As for the proposed parking meter change, Fegley said meters were intended for shoppers to have a place to park for a couple of hours --- “to be in and out.” He also understands that residents need regular places to park every day.
“At 6:30, someone could park in front of my restaurant and be there and be a resident who lives downtown. I understand the need for the later night enforcement.”
City police support the change
Capt. Tony Alsleben of the Allentown police department said police fully support the extension of hours on meter parking.
Alsleben indicated parking is a major quality of life issue in the city,
He said ensuring that residents have enough parking around the arena and downtown will help reduce double parking, which is a major issue on some city streets.
He said having the parking meters operating until 9 p.m. will encourage people attending events in the new arena to use parking decks and parking lots.
“We feel this will cut down on disputes between neighbors and people coming downtown to patronize the businesses and the events,” said the police officer.
Bethlehem did it
Lynn Cunningham, who runs the Bethlehem Chamber of Commerce, said that city extended its parking meter hours until 9 p.m. a couple of years ago.
“At first it was met with resistance, because nobody really likes change and they fear change,” said Cunningham. But she added the impact hasn’t really been negative.
Cunningham met with seven Bethlehem merchants Wednesday morning. She said they told her the change has benefited them in some ways “because it keeps people from parking there all night long and it keeps movement in front of their places of business.”

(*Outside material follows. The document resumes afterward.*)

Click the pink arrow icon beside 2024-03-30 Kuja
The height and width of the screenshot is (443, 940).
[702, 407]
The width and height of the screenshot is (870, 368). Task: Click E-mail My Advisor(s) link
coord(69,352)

Allentown managing director Francis Dougherty said businesses in Bethlehem have embraced the parking meter change. “We know that it works.”

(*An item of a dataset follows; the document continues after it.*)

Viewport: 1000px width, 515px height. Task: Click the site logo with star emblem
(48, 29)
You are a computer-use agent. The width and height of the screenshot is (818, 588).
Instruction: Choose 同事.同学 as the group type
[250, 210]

But resident Ken Heffentrager claimed Bethlehem is different. “The bulk of the meters in Bethlehem are in an area that is full of stores and businesses,” he said. He added in Allentown the meters are on many streets where low-income families live, but there are no stores on those streets.
Heffentrager said paying $3 more a day – or $18 more a week – can have a big impact on low-income residents.
He also said many shops on other metered streets close by 6 p.m.